Les années passent, le constat demeure. D’un côté, les Français épargnent beaucoup – ils sont même les vice-champions de la catégorie en Europe – mais ils privilégient les placements les plus liquides et les moins risqués. Ils rechignent donc à investir directement ou indirectement (au travers de fonds ou de contrats d’assurance-vie) en actions. De l’autre, les entreprises se financent certes sans difficulté par de la dette (via un crédit bancaire ou une émission obligataire), mais elles peinent justement à lever des fonds propres.

« La part de la dette est très supérieure à celle des fonds propres dans le bilan de nos entreprises », remarquait récemment Anne Le Lorier, sous-gouverneur de la Banque de France, lors d’une conférence consacrée à l’orientation de l’épargne vers les entreprises. Or, dans une économie avancée ou vieillissante – telle que la nôtre -, les entreprises doivent innover pour se développer, et « la banque n’est pas le canal le plus adapté » pour y parvenir, souligne-t-elle. Le crédit bancaire va, de fait, souvent avec des prises de garantie physiques, incompatibles avec le financement de l’innovation, par définition immatérielle.

Pas de «désintermédiation»
Deux statistiques publiées mercredi par la Banque de France témoignent une fois de plus de cette préférence française pour la dette en général, et la dette bancaire en particulier : une première touche aux placements financiers réalisés par les sociétés d’assurance françaises.

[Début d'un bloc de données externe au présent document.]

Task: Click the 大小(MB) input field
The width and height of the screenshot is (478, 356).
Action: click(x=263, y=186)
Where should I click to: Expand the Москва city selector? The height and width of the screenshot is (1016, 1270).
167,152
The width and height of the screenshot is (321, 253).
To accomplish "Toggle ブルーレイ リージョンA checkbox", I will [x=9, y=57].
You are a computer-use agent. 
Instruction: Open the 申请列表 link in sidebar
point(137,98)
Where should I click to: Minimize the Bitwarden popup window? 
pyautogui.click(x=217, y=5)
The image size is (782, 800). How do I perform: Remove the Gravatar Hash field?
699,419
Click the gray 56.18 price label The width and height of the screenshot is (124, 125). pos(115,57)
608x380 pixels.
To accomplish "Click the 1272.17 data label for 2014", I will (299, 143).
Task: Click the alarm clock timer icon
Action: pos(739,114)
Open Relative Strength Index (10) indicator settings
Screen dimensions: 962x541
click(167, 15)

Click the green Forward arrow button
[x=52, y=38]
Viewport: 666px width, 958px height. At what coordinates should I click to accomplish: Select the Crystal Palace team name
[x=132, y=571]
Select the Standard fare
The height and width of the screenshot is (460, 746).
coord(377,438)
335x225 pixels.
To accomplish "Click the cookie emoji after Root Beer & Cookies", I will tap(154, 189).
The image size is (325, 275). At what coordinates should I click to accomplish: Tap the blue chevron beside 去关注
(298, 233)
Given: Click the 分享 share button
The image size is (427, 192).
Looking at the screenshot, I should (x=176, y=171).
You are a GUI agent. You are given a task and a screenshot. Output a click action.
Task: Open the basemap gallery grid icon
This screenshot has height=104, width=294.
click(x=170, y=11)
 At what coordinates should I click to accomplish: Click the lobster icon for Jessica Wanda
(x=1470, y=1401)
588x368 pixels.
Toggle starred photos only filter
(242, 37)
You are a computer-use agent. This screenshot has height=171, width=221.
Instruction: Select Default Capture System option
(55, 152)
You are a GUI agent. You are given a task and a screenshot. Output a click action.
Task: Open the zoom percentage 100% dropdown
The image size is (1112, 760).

Les flux de titres de capital ont certes totalisé près de 75 % des investissements nets au dernier trimestre 2016. Mais, à fin décembre, ils ne représentaient toujours qu’un petit 8 % des 2.522 milliards d’euros des placements financiers des assureurs.
Autre chiffre parlant, le grand mouvement de « désintermédiation » tant annoncé depuis la crise financière, n’a eu jusqu’à présent que des effets limités. La part des banques dans l’endettement des entreprises tournait autour de 70% des encours avant crise. Elle s’est stabilisée à niveau élevé, autour de 60% en février 2017. C’est peu ou prou la proportion inverse de celle observée outre-Atlantique.

De nombreux chantiers
Comment faire évoluer les comportements? « Il y a un nombre de facteurs qu’on ne peut faire varier qu’à moyen et long terme », a souligné Anne Le Lorier lors de la conférence. De fait les chantiers sont nombreux: parmi les points évoqués, améliorer la culture financière des ménages, réformer les produits d’épargne réglementés (Livret A, PEL…) dont la rémunération n’est pas « sensible aux taux de marché », réformer la fiscalité de l’épargne, mais surtout imaginer de nouveaux produits d’épargne.
Un véritable graal de l’épargne, que les pouvoirs publics pensaient avoir découvert ces dernières années en inventant l’« euro-croissance ». Mais ce nouveau produit d’assurance-vie, conçu comme une voie médiane entre le fonds euros (à capital garanti) et les unités de compte (qui ne donnent pas la garantie du capital, mais font espérer un rendement plus élevé), n’a pas rencontré de succès massif. L’environnement de taux bas est, il est vrai, venu percuter de plein fouet son démarrage.
« Trouver le bon produit est difficile car il faut réconcilier les attentes des épargnants en matière de rendement, de risque, et de liberté minimale d’entrée et de sortie de ce placement avec les besoins des entreprises en fonds propres » tout en ayant à l’esprit la stabilité financière, détaille Anne Le Lorier. Une feuille de route pour les autorités peut-être, mais aussi pour le secteur financier invité à faire preuve d’innovation.